Segunda: no observaremos una vuelta masiva de las fábricas a Occidente. Es verdad que los problemas de suministros observados desde la crisis Covid, sobre todo en relación con los insumos provenientes de China, han avivado el debate sobre la necesidad de “traer de vuelta las fábricas”. Sin embargo, la realidad final será bastante menos impresionante. El mover fábricas es un proceso lento y sujeto a muchas variables. Diversas encuestas planteadas a empresas industriales norteamericanas con presencia en China muestran cómo solo se plantea la “vuelta” de cerca de un 20% de la actividad fabril. El motivo es que los diferenciales de costes laborales entre Asia, Europa y EEUU siguen siendo muy relevantes. Además, este 20% no se está relocalizando en EEUU, sino en una parte relevante, en el norte de México, donde los salarios son más competitivos, con lo que se mantiene la globalización. Es posible que observemos un movimiento de “de-sinificación” (reducir dependencia fabril de China) pero implicará trasladar cierta actividad a países como Vietnam o Camboya, no traer de vuelta la principal actividad fabril al “país de origen”.

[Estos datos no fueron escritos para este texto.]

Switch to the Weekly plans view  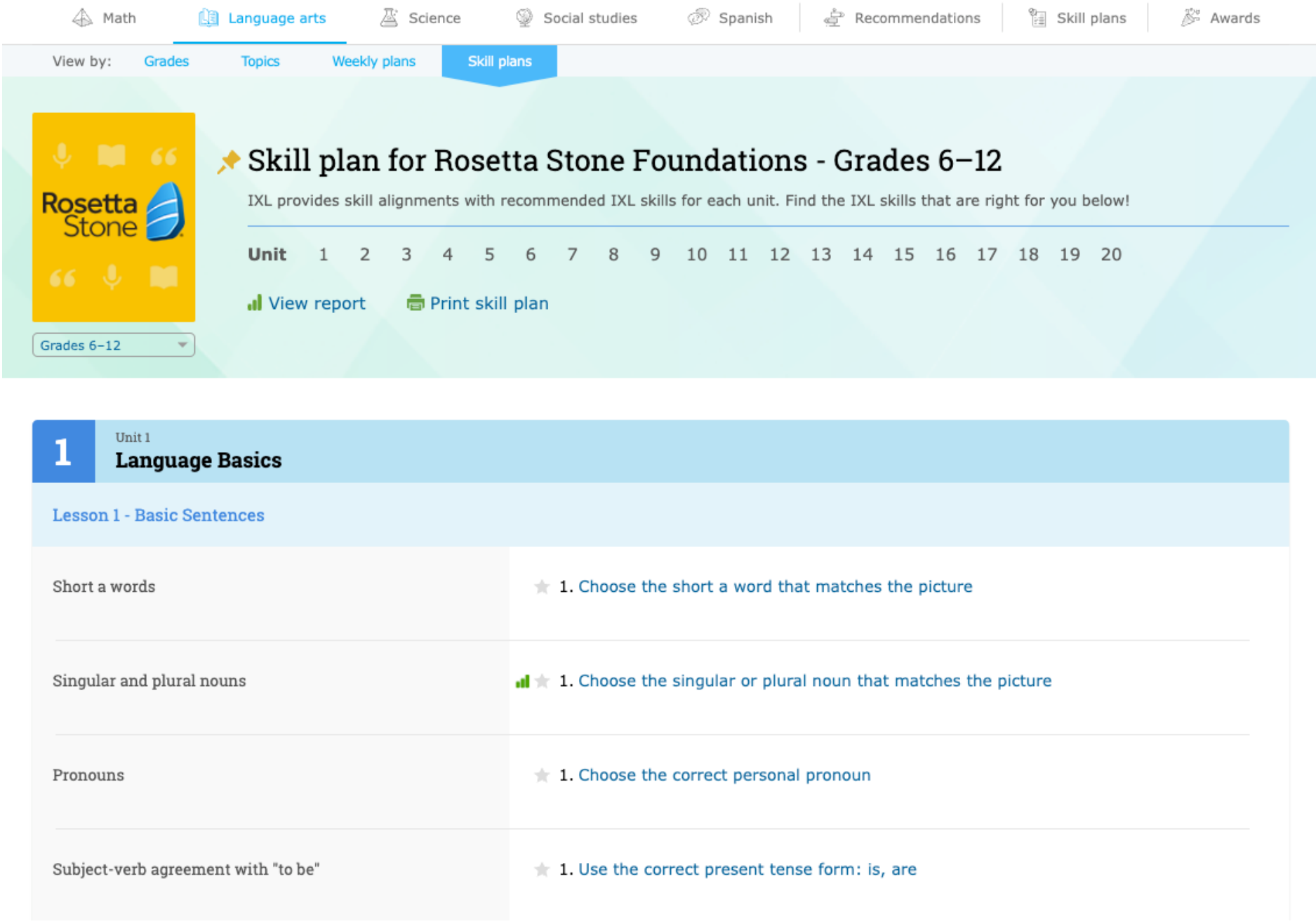[x=373, y=61]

Tercera: la globalización no solo se mide con el comercio mundial de bienes, sino con otras variables críticas, como los flujos de inversión internacional (directa o inversión de cartera), el comercio mundial de servicios (en especial del turismo), el flujo de datos o los flujos migratorios (que se agudizarán como consecuencia del cambio climático y de las enormes desproporciones de natalidad). Todos estos indicadores siguen en niveles muy elevados, lo que cuestiona la solidez de las aseveraciones que encabezan este artículo.
Cuarta: la aceleración de la conversión de nuestra energía hacia energía “sostenible” o “verde” puede que genere a futuro menos interacciones comerciales en el comercio de hidrocarburos (que se centra a menudo en la dependencia de autocracias como Rusia), pero supondrá otras dependencias de materias primas “verdes”, aquellas necesarias para dicha transición ecológica. Así, para fabricar un coche eléctrico se necesita litio, cobre, cobalto, níquel o grafito, alguno de los cuales (litio, cobalto) se procesan en gran parte en China. Para fabricar una turbina eólica o paneles solares se necesita níquel, cobalto y cobre (abundantes en Rusia), aparte de aluminio y acero (de nuevo, dependientes de China). Por lo tanto, la revolución “verde” será pareja a la globalización.

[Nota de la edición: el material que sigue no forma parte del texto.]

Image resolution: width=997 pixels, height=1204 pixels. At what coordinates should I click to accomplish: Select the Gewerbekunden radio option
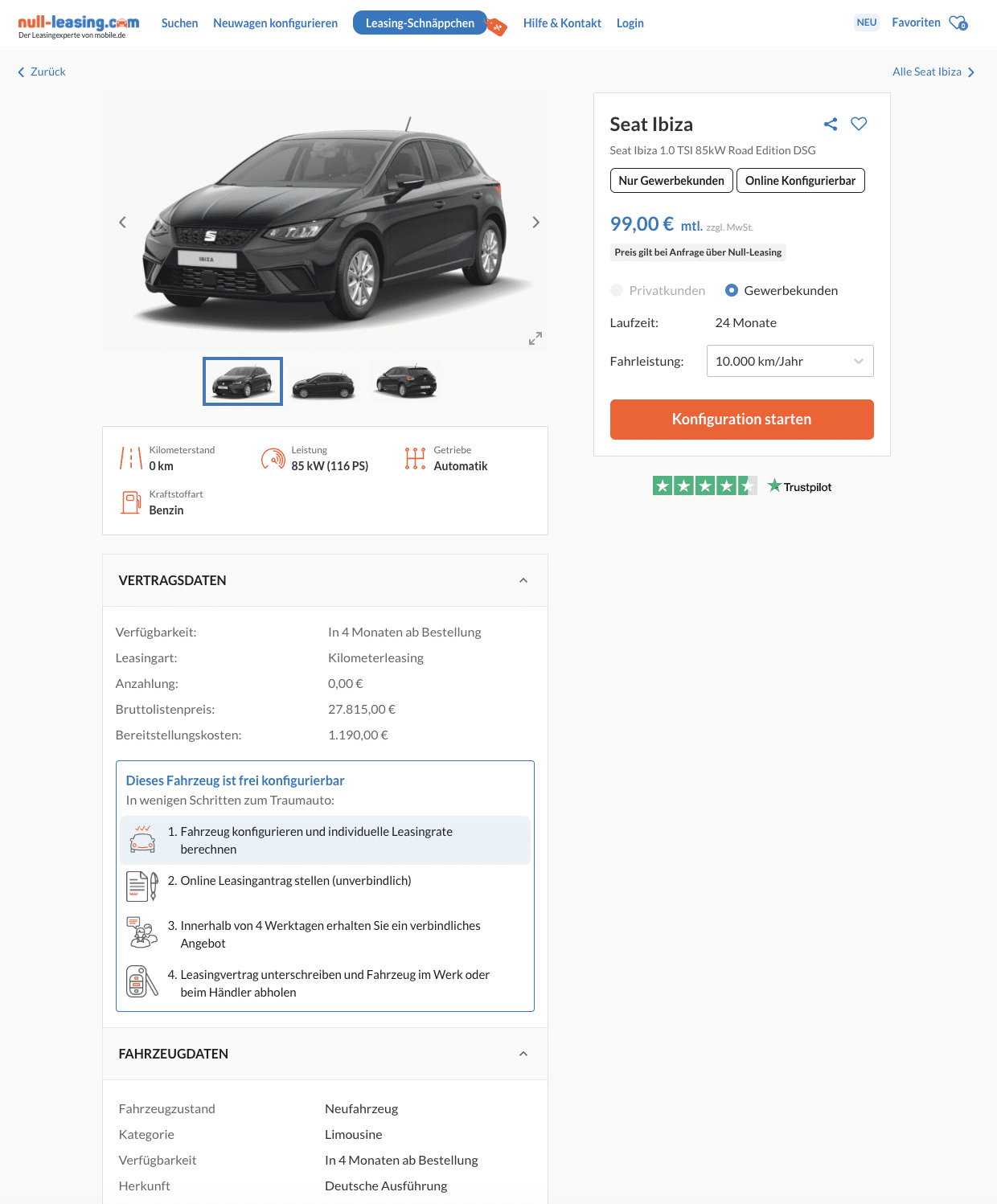732,290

Quinta: la interdependencia financiera aumentará, no se reducirá. China aspira a que su moneda el yuan, amenace la supremacía del dólar como reserva mundial. En mi opinión no lo conseguirá en décadas; en cualquier caso, un paso previo necesario es que China abra su cuenta de capitales y fomente la liquidez de su mercado de bonos, medidas que requerirán internacionalizar el sistema financiero chino, no nacionalizarlo. La zona euro está expandiendo su incipiente mercado de eurobonos para poder financiar los fondos de nueva generación, lo que atrae a inversores de todo el mundo y EEUU sigue observando fuertes flujos compradores de sus mercados financieros por parte de inversores extranjeros, especialmente ahora que la FED sube tipos de interés, lo que explica la carestía del dólar.
Durante la gripe “española” de 1919 se escribieron predicciones como que la plaga supondría el final de las grandes ciudades, del turismo o de los cines. Ya vemos dónde estamos ahora. En mi opinión la globalización, con sus virtudes y sus defectos, está aquí para quedarse.